Second, the wash of bass and mids may be euphoric for some, but for me it smears out detail to an unacceptable degree. The sound stage is spread wide, which is a natural corollary of the low-frequency bloom/bump (and, to a degree, of the slow decay). Position and perspective are very vague, however. I cannot hear where the cellos end and the violas begin, as there are just broad areas of sound, rather than well-defined images. Where there should be layering, with a suggestion of depth, there is just a wall of sound. The treble brightness doesn't bring definition or air.
There have been suggestions, of course, that either the brain or the phones need burning in. But balanced armature phones don't really need much burn in, and the brain is not going to learn to capture information that has been deliberately blended away (although, of course, it has a damn good try, and that is why we are able to get musical pleasure even from $50 phones if we put in the time).

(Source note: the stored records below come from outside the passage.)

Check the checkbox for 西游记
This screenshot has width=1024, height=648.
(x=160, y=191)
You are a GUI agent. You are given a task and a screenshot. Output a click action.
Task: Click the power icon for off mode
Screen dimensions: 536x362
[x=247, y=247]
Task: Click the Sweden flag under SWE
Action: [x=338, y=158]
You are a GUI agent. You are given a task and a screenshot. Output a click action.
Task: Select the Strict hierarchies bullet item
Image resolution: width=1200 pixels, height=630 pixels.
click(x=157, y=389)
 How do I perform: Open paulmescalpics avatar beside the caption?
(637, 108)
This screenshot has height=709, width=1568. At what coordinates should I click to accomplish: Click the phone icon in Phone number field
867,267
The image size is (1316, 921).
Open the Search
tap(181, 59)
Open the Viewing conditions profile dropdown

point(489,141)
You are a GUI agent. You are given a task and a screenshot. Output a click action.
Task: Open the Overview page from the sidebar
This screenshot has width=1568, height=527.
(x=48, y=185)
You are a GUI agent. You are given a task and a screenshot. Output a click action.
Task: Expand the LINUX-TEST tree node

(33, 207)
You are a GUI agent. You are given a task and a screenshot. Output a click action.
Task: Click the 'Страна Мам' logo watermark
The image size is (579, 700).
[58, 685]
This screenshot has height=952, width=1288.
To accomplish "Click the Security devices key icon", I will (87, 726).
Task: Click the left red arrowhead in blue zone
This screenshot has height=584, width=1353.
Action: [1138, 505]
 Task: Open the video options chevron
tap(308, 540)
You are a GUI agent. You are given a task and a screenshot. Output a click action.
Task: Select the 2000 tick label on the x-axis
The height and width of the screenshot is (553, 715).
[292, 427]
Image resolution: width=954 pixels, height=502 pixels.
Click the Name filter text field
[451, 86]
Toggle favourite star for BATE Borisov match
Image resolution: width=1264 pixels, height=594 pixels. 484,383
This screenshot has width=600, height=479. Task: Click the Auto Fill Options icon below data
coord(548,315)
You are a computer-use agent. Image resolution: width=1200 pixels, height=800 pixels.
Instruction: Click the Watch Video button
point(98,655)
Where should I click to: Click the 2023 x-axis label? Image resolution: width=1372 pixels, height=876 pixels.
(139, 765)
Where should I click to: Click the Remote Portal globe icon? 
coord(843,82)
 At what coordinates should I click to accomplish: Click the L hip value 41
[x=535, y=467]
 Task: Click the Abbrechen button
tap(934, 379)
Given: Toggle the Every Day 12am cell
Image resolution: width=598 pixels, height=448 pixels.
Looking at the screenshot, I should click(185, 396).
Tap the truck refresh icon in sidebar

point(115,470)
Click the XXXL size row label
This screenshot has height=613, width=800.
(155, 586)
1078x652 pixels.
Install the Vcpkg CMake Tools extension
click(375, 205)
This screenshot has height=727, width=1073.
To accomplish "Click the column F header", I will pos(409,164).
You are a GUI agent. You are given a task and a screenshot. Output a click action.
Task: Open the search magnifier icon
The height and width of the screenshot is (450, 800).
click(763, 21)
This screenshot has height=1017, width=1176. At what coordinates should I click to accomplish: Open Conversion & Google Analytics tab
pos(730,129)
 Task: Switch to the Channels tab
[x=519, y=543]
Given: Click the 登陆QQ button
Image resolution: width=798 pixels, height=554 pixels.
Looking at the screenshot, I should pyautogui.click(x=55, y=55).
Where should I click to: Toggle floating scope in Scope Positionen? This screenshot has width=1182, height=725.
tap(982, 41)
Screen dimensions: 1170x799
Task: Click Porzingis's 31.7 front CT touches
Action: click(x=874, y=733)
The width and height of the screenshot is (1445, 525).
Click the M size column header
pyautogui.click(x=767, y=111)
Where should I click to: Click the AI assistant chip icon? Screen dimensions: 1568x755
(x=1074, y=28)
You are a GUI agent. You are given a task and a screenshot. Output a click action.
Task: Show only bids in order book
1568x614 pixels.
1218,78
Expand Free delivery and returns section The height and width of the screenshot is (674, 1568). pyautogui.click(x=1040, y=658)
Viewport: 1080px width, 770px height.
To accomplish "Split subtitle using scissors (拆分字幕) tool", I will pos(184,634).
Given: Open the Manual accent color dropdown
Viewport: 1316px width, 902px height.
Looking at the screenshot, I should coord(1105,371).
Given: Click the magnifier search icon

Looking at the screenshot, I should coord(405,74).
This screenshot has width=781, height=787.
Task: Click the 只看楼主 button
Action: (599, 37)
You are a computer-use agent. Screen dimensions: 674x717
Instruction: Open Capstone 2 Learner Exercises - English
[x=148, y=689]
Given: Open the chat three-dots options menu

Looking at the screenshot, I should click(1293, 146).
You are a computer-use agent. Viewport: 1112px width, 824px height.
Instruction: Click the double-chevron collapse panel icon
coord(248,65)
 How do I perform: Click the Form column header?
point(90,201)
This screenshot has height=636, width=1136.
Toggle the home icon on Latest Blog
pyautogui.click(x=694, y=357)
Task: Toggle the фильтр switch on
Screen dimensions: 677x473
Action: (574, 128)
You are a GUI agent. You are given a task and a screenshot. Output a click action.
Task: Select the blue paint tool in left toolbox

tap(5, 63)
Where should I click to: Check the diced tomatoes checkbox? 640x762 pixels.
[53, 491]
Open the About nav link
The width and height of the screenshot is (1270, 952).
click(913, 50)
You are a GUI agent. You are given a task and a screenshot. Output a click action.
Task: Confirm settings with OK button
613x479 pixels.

No amount of burning in is going to quicken the decay. So, these are going back to the dealer, and I will start over. And, yes, I have experimented with a wide variety of tips (got lots of those). Also, to anticipate another question, I have listened carefully to a wide range of recordings, some 24bit and inherently very detailed, others dating from the pre-digital era. I did find the W60s gave a gracious patina to some of those old favourites, but at the price of some detail. On modern hi-resolution material, there was just not not much resolution.
Could you provide any examples of what you claim above in bold? I would like to hear this myself, since I am a pianist, and have not experienced what you describe in my listening sessions with the W60. Thanks.